A fog storm settled in around us as we worked the rail fence. We started setting posts in the last moments of autumn hoping to beat the winter cold. We didn’t make it. The cold barreled in and uncritical chores became critical and the remaining post and railing took a seat. Those chores ended just in time for winter days who freeze nose hairs as you step out of the house.

Cattle are a curious bunch. So there we were trying to lag rails to the few posts we’d set weeks ago, with steers breathing out great buffs of fog as we worked, each settling a foot above our heads. Before you knew it, it was hard to see Belinda at the end of a sixteen-foot board.

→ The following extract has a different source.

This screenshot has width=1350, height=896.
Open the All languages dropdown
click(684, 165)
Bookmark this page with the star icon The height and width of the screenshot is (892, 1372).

You think it an exaggeration? Well, perhaps a bit. Just the same…

I could hear Belinda’s dad scoffing at us as we worked. “Four below zero? Well, let me tell you. I was returning home from school one day when mamma stopped and picked me up. ‘Buddy,’ she said, ‘Don’t you know it is 43 below!! You’ll freeze before you ever get home.’ Four below, …hmpff.” My figures numbed inside unlined leather gloves.

My response was non-verbal, Dad has been gone for nearly three years now, “Yeah, well Bud, that’s what you Swedes and Norwegians get for choosing North Dakota when you arrived in this landscape. Some of us had the good sense to head straight to warm land, like, say, south Texas and California.” The trouble with having in your head conversations is you start countering your own arguments and it is no longer Bud but myself saying, “Oh Yeah, then why the hell are you here at the end of a board in below freezing weather? Damn!” I continued bickering with Bud and myself until the last lag screw is twisted in. We packed up the tools and took them to the shed. Then headed up to the house, the woodstove, a cup of coffee, and verbal conversation—I’m sure I will pick up the conversation with Bud another day.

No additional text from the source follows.